Atheist feminists[who?] also oppose all religions which do practice polygamy today, including American fundamentalist offshoots from the Latter Day Saint movement.[60] They point out[where?] that polygamy provides for men to have as many wives as they want, but expects women to be content sharing one man with many other wives, and that polygamy is illegal in all 50 American states,[61] Atheist feminists[who?] also oppose the fact that the Fundamentalist Latter Day Saints give teenagers to old men in arranged marriages and tell the teenagers they must completely submit to their husbands' wishes, although this is against the law.[62]

Hinduism

Atheist feminists deplore the plight of Hindu widows, who are "traditionally shunned as bad luck and forced to live in destitution on the edge of society. Her husband's death is considered her fault, and she has to shave her head, shun hot food and sweets and never remarry. In the pre-independence India of the 1930s, the tradition applied even to child brides of 5 or 6 who had been betrothed for the future by their families but had never laid eyes on their husbands...".[63][64] They oppose sati, a Hindu religious practice illegal since 1829,[65] yet occasionally still occurring,[66][67] where Hindu widows burn themselves alive on their husbands' funeral pyres.[65] Atheist feminists believe this to be wrong and sexist and point out it is often forced against the woman's will.[25][67] They also denounce the idea that women should be subservient to men, as advocated in this quote from a Hindu sacred text, "By a girl, by a young woman, or even by an aged one, nothing must be done independently, even in her own house. In childhood a female must be subject to her father, in youth to her husband, when her lord is dead to her sons; a woman must never be independent," (Laws of Manu, V, 147-8).[27]

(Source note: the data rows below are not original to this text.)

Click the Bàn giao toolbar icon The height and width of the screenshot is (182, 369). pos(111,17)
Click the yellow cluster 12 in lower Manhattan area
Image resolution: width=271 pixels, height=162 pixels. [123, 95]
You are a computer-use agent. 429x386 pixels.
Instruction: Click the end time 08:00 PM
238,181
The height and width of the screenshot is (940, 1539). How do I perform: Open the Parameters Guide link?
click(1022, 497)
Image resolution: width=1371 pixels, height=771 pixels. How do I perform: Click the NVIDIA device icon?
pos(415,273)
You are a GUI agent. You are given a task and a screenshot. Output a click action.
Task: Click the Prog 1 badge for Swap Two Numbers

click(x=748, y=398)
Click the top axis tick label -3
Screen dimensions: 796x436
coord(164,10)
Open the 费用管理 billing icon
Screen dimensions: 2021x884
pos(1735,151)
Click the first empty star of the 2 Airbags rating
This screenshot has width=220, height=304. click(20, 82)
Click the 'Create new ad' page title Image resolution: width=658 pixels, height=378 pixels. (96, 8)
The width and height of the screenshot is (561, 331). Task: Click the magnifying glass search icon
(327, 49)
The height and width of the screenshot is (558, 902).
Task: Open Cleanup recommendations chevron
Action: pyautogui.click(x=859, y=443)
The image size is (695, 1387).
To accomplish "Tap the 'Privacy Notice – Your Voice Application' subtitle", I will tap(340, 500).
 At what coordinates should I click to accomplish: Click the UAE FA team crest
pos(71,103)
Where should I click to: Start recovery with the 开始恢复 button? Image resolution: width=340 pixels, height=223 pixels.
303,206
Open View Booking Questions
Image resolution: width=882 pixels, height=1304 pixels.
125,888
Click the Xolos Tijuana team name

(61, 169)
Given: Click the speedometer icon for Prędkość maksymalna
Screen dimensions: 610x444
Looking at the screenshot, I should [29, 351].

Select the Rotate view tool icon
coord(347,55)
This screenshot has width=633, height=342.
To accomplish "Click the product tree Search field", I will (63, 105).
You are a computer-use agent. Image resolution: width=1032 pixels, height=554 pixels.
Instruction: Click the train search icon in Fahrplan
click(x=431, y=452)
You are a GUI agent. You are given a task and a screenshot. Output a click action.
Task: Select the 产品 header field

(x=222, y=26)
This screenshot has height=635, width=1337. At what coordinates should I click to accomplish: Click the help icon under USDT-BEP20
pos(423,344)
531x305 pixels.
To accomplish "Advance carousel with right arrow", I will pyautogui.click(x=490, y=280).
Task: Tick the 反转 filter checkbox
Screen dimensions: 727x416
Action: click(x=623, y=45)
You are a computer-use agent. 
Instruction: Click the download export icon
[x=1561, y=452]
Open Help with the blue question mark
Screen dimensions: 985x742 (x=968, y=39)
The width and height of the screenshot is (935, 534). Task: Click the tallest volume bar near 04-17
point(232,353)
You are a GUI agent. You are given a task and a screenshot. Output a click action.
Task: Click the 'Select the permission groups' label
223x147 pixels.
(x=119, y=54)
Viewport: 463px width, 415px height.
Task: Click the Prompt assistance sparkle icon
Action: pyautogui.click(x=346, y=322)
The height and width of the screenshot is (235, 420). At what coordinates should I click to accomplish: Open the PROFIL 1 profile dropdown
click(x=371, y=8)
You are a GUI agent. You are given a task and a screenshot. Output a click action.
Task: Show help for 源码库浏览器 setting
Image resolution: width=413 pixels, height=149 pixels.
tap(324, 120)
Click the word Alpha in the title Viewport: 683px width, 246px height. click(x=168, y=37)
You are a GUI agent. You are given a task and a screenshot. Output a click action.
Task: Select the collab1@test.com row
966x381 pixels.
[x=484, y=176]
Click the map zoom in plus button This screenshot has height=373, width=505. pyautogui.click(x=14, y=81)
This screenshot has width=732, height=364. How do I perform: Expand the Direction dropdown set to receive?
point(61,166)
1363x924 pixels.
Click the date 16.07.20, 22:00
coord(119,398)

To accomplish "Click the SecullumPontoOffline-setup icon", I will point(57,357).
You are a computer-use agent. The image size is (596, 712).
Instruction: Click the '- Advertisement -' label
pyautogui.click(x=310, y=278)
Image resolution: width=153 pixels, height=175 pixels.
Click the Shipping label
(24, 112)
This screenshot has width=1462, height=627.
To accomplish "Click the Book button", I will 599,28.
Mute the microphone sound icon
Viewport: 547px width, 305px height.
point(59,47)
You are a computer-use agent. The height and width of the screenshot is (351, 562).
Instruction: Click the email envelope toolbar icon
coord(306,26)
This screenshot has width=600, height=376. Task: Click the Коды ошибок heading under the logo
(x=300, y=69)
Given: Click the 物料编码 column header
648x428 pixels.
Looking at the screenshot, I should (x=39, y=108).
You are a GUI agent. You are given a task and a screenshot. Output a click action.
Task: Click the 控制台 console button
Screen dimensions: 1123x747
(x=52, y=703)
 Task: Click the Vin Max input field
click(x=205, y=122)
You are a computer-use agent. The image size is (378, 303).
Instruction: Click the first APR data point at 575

Atheist feminists also oppose the Hindu religious practice of devadasi, in which girls are "married" and dedicated to a deity (deva or devi) or temple.[68] The marriage usually occurs before the girl reaches puberty and always requires the girl to become a prostitute for upper-caste community members.[68][69] The practice of devadasi was outlawed in all of India in 1988, yet some still practice illegally.[69]

Atheist feminists also denounce the fact that most Hindus consider the supreme deity to be male.[70] They further denounce the fact that Hinduism is generally opposed to abortion except where it is necessary to save the mother's life, and that classical Hindu texts are strongly opposed to abortion; one text compares abortion to the killing of a priest, another text considers abortion a worse sin than killing one's parents, and another text says that a woman who aborts her child will lose her caste.[71] Atheist feminists also denounce the fact that traditional Hinduism and many modern Hindus also see abortion as a breach of the duty to produce children in order to continue the family and produce new members of society, and that many Hindus regard the production of offspring as a public duty, not simply a personal choice.[71] Furthermore, atheist feminists denounce the fact that Hindu extremists have attacked women (and men) for dancing in the nude and taking drugs, claiming that women ought to have the status of mother in Indian culture, and that they themselves are the custodians of Indian culture.[72]

Islam

A list of verses from the Quran that atheist feminists consider sexist is available at the Skeptic's Annotated Bible, an atheist website; atheist feminists also denounce the fact that most Muslims consider God to be male.[73]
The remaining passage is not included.